_Instructions for the task_
Copy out every one of the records below word for word, with nothing changed or left out.

_Extracted data entries_
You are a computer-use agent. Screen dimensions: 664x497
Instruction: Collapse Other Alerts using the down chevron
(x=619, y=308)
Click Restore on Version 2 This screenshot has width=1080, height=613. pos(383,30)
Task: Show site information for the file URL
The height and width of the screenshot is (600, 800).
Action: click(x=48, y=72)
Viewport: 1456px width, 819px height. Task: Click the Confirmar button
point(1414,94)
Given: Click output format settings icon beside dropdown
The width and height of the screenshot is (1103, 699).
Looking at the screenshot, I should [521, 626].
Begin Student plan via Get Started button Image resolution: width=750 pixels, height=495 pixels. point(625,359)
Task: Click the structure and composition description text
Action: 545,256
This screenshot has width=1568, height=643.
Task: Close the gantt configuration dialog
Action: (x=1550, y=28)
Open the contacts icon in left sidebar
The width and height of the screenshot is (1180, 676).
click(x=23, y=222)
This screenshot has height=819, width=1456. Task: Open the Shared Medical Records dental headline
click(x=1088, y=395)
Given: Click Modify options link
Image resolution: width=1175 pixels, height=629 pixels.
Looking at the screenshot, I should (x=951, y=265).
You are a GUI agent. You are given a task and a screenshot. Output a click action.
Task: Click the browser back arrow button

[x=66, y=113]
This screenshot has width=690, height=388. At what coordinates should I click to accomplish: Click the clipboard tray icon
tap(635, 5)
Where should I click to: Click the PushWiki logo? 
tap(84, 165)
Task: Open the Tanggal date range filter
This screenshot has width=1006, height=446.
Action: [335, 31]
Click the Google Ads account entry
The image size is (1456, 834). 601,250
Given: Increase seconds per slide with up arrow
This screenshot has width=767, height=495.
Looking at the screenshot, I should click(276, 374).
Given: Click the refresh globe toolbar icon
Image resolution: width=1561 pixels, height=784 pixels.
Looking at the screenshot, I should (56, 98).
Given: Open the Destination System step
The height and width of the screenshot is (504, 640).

_Written response_
You are a computer-use agent. Screen dimensions: 664x497
Instruction: Collapse Other Alerts using the down chevron
(x=619, y=308)
Click Restore on Version 2 This screenshot has width=1080, height=613. pos(383,30)
Task: Show site information for the file URL
The height and width of the screenshot is (600, 800).
Action: click(x=48, y=72)
Viewport: 1456px width, 819px height. Task: Click the Confirmar button
point(1414,94)
Given: Click output format settings icon beside dropdown
The width and height of the screenshot is (1103, 699).
Looking at the screenshot, I should [521, 626].
Begin Student plan via Get Started button Image resolution: width=750 pixels, height=495 pixels. point(625,359)
Task: Click the structure and composition description text
Action: 545,256
This screenshot has width=1568, height=643.
Task: Close the gantt configuration dialog
Action: (x=1550, y=28)
Open the contacts icon in left sidebar
The width and height of the screenshot is (1180, 676).
click(x=23, y=222)
This screenshot has height=819, width=1456. Task: Open the Shared Medical Records dental headline
click(x=1088, y=395)
Given: Click Modify options link
Image resolution: width=1175 pixels, height=629 pixels.
Looking at the screenshot, I should (x=951, y=265).
You are a GUI agent. You are given a task and a screenshot. Output a click action.
Task: Click the browser back arrow button

[x=66, y=113]
This screenshot has width=690, height=388. At what coordinates should I click to accomplish: Click the clipboard tray icon
tap(635, 5)
Where should I click to: Click the PushWiki logo? 
tap(84, 165)
Task: Open the Tanggal date range filter
This screenshot has width=1006, height=446.
Action: [335, 31]
Click the Google Ads account entry
The image size is (1456, 834). 601,250
Given: Increase seconds per slide with up arrow
This screenshot has width=767, height=495.
Looking at the screenshot, I should click(276, 374).
Given: Click the refresh globe toolbar icon
Image resolution: width=1561 pixels, height=784 pixels.
Looking at the screenshot, I should (56, 98).
Given: Open the Destination System step
The height and width of the screenshot is (504, 640).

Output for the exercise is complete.